Marine Gen. Joseph Dunford, chairman of the U.S. Joint Chiefs of Staff, reaffirmed the U.S. commitment to protect South Korea after a meeting with President Moon Jae-in, spokesman Park Su-hyun told reporters in Seoul on Monday. “Dunford told Moon everyone hopes to resolve the current situation without going to war,” Park said.
While a U.S. military spokesman said Dunford “affirmed the ironclad commitment of the U.S. to the alliance” with South Korea, he indicated the general also made clear during his meetings in Seoul that military action against North Korea remains a possibility. “He conveyed America’s readiness to use the full range of military capabilities to defend our allies and the U.S. homeland,” Captain Darryn James said in a statement.
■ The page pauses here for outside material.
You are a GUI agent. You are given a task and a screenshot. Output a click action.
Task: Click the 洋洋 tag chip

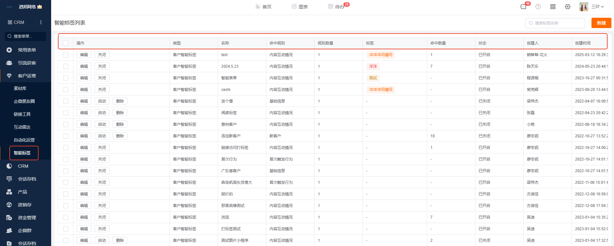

Central Intelligence Agency Director Mike Pompeo and National Security Adviser H.R. McMaster said in separate Sunday talk show appearances that there’s no indication war will break out. Like Dunford, they walked a fine line in backing Trump’s tough talk directed at Pyongyang, but not wanting to raise the alarm at home.
The comments suggest at least a temporary halt in the war of words between Trump and North Korean leader Kim Jong Un, which sparked fears of a miscalculation that could lead to an actual military conflict. Global stocks gained and volatility receded as the prospect of war between the U.S. and North Korea appeared to cool.
“I’ve heard folks talking about that we’re on the cusp of a nuclear war,” Pompeo said on Fox News. I’ve seen no intelligence that would indicate that we’re in that place today.”
Pompeo said that U.S. intelligence has a “pretty good idea” about North Korea’s near-term intentions after monitoring recent intercontinental missile tests and the country’s improved ability to manufacture nuclear weapons.
McMaster, appearing on ABC said, “We’re not closer to war than a week ago, but we are closer to war than we were a decade ago.”
Following Trump’s vow to unleash “fire and fury” on North Korea, Kim’s regime threatened to fire four Hwasong-12 missiles over Japan into waters near Guam, home to U.S. military bases in the region. The U.S. and its allies warned Kim against such a move, and Japan deployed four Patriot missile interceptors into the western part of the country.
Some analysts expect further escalation in the coming days as both North and South Korea celebrate the Aug. 15 anniversary of the end of Japan’s occupation of the Korean peninsula, and the latter conducts joint military exercises with the U.S. from Aug. 21. Japan is also holding annual military drills with the U.S. over the next few weeks.
The U.S. hasn’t taken any public steps to prepare for hostilities, including evacuating Americans from Seoul, which is within range of North Korean artillery, or moving ships, aircraft or troops into position for an imminent response. The U.S. has about 28,500 troops stationed in South Korea.
Pompeo and McMaster defended Trump’s sometimes personal message aimed at Kim.
Trump “made clear that the United States will not tolerate our citizens or our allies being threatened by this rogue regime,” McMaster said. “Our response is we are prepared militarily to deal with this if necessary.”
Pompeo said Trump’s comments were designed to send an unambiguous message to the country that it needs to disarm its nuclear weapons and that the U.S. won’t tolerate a first strike. When asked whether he was confident Kim would heed that message, he said, “It’s a very difficult situation in North Korea.”
Some former military and intelligence officials questioned whether the harsh rhetoric from the Trump administration is the right approach.
James Clapper, director of national intelligence under President Barack Obama, said on CNN that it was unclear what would set off Kim. While Trump’s goal of North Korea abandoning its nuclear weapons may be appealing, it’s unrealistic, Clapper said.
“That is their ticket to survival, and I don’t see any way that they’re going to give it up,” he said. “Our thought process here ought to be on accepting it and trying to cap it or control it.”